The Commissioner noted that the respondent’s case was essentially that it had had no option but to terminate the applicant’s employment when the Department terminated its Potchefstroom contract on 22 January 2021 as “this was how things worked in the security industry”.

The applicant disputed the above and, more particularly, denied that the (verbal) contract of employment had been linked to the respondent’s contract with its client, the Department.
The Commissioner referred to section 198B of the Labour Relations Act 66 of 1995 (Act), which applies to fixed-term contracts with employees earning below a set earnings threshold. Accordingly, since the applicant earned below the earnings threshold and his contract of employment constituted a fixed-term contract because it terminated on the occurrence of a specific event (the termination of the respondent’s contract with its client), section 198B of the Act was applicable.

An employee can only be employed on a fixed-term contract or successive fixed-term contracts for longer than three months in circumstances contemplated in subsections 198B(3) and (4) of the Act, otherwise the employment is deemed to be indefinite. The respondent did not, however, make any attempt during the arbitration to justify the fact that the applicant had been employed on a fixed-term contract for longer than three months.
The applicant, in any event, did not rely on section 198B. He insisted that he had not been appointed on a fixed-term contract and denied that his employment had been subject to, or linked to, the respondent’s contract with its client.

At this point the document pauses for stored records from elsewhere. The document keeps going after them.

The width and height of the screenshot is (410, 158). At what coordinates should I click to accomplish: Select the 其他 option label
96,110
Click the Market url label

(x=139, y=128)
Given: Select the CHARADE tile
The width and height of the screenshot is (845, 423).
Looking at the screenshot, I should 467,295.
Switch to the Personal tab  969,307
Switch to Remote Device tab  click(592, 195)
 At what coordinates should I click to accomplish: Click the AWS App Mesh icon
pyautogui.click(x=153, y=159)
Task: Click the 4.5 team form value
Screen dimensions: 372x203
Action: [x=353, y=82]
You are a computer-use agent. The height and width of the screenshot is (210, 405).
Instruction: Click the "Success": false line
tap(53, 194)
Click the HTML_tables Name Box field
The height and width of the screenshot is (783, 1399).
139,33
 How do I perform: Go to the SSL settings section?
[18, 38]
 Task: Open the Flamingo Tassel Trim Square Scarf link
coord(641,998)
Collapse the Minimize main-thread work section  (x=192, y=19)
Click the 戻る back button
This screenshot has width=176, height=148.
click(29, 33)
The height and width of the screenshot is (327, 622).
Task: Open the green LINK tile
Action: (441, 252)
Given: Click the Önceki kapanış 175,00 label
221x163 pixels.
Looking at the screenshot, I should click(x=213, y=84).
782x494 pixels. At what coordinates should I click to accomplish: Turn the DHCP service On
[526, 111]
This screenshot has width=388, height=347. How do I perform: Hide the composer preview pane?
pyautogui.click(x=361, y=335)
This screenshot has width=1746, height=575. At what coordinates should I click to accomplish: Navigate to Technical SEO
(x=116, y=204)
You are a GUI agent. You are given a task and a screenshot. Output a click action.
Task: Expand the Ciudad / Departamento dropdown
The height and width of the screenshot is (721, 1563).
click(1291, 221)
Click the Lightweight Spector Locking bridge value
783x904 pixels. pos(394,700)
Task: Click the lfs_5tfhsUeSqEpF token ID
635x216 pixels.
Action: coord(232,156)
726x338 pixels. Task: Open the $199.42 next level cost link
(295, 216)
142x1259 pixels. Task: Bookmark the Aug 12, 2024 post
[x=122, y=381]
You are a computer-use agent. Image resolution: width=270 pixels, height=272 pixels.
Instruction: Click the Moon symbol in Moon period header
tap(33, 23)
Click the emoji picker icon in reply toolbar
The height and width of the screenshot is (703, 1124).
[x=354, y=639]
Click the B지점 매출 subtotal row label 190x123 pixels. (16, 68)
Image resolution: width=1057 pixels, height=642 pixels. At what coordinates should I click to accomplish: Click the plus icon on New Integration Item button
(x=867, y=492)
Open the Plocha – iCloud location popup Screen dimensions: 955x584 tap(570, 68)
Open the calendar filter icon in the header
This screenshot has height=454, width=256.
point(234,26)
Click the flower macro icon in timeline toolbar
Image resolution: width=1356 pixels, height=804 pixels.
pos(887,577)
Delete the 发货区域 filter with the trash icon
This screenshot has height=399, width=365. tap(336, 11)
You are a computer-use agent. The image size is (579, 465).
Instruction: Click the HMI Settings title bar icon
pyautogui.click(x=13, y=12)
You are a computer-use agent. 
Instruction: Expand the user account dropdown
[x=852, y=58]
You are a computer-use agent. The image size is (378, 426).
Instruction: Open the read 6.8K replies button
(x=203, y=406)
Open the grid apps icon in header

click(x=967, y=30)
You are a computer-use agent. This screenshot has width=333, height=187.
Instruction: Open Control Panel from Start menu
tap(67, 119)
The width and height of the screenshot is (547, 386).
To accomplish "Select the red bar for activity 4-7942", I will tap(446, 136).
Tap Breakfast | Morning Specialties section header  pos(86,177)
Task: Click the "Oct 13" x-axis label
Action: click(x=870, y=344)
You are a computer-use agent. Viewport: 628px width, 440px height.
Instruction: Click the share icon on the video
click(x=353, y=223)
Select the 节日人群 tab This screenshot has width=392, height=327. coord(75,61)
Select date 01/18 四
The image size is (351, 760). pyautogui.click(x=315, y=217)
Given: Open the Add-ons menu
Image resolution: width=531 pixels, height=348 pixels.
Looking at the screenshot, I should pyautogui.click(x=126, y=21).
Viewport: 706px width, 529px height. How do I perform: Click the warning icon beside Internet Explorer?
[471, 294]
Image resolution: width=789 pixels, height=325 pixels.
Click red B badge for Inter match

The respondent could not produce a written contract of employment or evidence of a verbal agreement to support its claim that the applicant’s contract terminated automatically when its client cancelled the service agreement.

In this regard, the Commissioner referred to the case of Khum MK Investments and BIE Joint Venture (Pty) Ltd v CCMA and Others [2020] 41 ILJ 1129 (LAC), where the employer had also argued that it had not dismissed its employees because their fixed-term contracts had terminated on the occurrence of a specific event; namely, the cancellation of certain orders by its only client.

The court found that the employees’ written contracts of employment did not provide for automatic termination in such an event. Consequently, it held that the termination of the employees’ contracts of employment constituted dismissal in terms of section 186(1)(a) of the Act.

In light of the court’s decision in the Khum case, the Commissioner found that the termination of the applicant’s employment constituted a dismissal as defined in section 186(1)(a) of the Act.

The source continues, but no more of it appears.